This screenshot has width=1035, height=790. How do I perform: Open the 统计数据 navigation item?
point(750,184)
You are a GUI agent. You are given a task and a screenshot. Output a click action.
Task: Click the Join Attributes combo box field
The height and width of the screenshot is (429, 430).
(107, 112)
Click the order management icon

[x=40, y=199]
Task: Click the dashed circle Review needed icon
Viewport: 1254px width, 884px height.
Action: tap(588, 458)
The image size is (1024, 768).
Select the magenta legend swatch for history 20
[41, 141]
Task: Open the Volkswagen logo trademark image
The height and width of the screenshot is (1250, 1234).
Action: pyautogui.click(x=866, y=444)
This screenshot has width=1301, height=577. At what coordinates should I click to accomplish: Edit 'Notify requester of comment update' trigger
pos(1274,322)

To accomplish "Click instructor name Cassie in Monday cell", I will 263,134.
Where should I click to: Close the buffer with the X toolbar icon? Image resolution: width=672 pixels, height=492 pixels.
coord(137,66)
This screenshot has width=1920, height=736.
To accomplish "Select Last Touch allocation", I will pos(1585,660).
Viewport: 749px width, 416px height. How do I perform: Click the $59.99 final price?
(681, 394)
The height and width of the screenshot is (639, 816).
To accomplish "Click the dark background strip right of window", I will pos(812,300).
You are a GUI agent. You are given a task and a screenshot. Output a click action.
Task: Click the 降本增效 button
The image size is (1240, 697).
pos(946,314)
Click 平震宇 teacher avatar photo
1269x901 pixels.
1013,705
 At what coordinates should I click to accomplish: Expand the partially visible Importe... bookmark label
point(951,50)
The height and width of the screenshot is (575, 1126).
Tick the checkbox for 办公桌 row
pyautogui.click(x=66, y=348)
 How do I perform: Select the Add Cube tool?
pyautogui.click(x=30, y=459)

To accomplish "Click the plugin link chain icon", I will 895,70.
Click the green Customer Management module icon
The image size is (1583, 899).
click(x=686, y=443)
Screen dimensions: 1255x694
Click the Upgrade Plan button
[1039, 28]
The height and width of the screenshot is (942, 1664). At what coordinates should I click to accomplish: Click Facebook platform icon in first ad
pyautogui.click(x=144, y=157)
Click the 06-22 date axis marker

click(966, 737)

YOUR TASK – Print the line with "How do I perform: Select the Add Cube tool?" and every line after it in the entries above, exactly as written. Leave out all other lines.

RESULT FOR THIS TASK –
 How do I perform: Select the Add Cube tool?
pyautogui.click(x=30, y=459)

To accomplish "Click the plugin link chain icon", I will 895,70.
Click the green Customer Management module icon
The image size is (1583, 899).
click(x=686, y=443)
Screen dimensions: 1255x694
Click the Upgrade Plan button
[1039, 28]
The height and width of the screenshot is (942, 1664). At what coordinates should I click to accomplish: Click Facebook platform icon in first ad
pyautogui.click(x=144, y=157)
Click the 06-22 date axis marker

click(966, 737)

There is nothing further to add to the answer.